PASSAGE:
Baumann began playing professional baseball in 1908 playing for the Cedar Rapids Rabbits, Richmond Quakers, and Oskaloosa Quakers. He then played three years with the New Bedford Whalers from 1909 to 1911.

In June 1911, the Detroit Tigers purchased Bauman from New Bedford in exchange for $2,500 and first baseman Jack Ness. He made his major league debut on August 10, 1911, and appeared in 26 games for the Tigers during that season, including 21 games as a starter at second base. He compiled a .255 batting average with 11 RBIs. At second base, he tallied 58 putouts, 71 assists, six errors, and six double plays in 135 chances.

He returned to the Tigers in 1912 as a utility infielder, appearing in 16 games, including xix at third base, five at second base, and two in the outfield. At the plate, he hit .255 with seven RBIs in 42 at bats. He also played 54 games for the Providence Grays in 1912.

Dataset records:
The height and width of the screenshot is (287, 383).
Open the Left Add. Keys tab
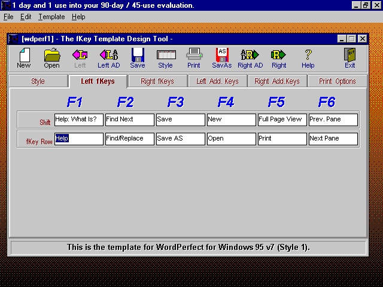click(217, 81)
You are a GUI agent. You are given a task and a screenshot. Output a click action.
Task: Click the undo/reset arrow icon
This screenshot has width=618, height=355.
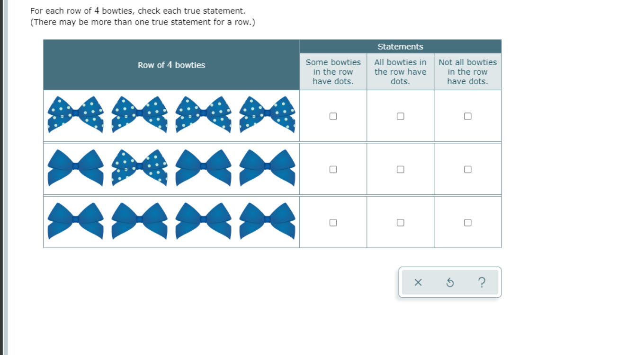449,282
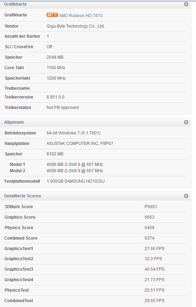The height and width of the screenshot is (307, 196).
Task: Collapse the Allgemein section arrow
Action: click(x=186, y=122)
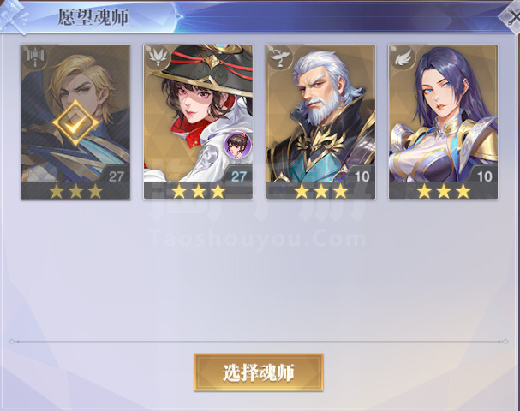Click the wing class icon on fourth card

tap(403, 57)
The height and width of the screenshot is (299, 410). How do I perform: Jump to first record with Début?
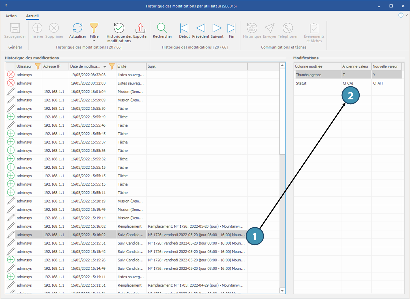click(184, 28)
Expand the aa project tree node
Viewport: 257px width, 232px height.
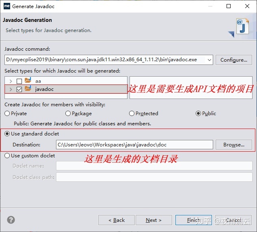tap(11, 81)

PROBLEM STATEMENT:
In the baseball passage, what did the Detroit Tigers give New Bedford in exchange for the player in June 1911?

TASK RESULT:
$2,500 and first baseman Jack Ness.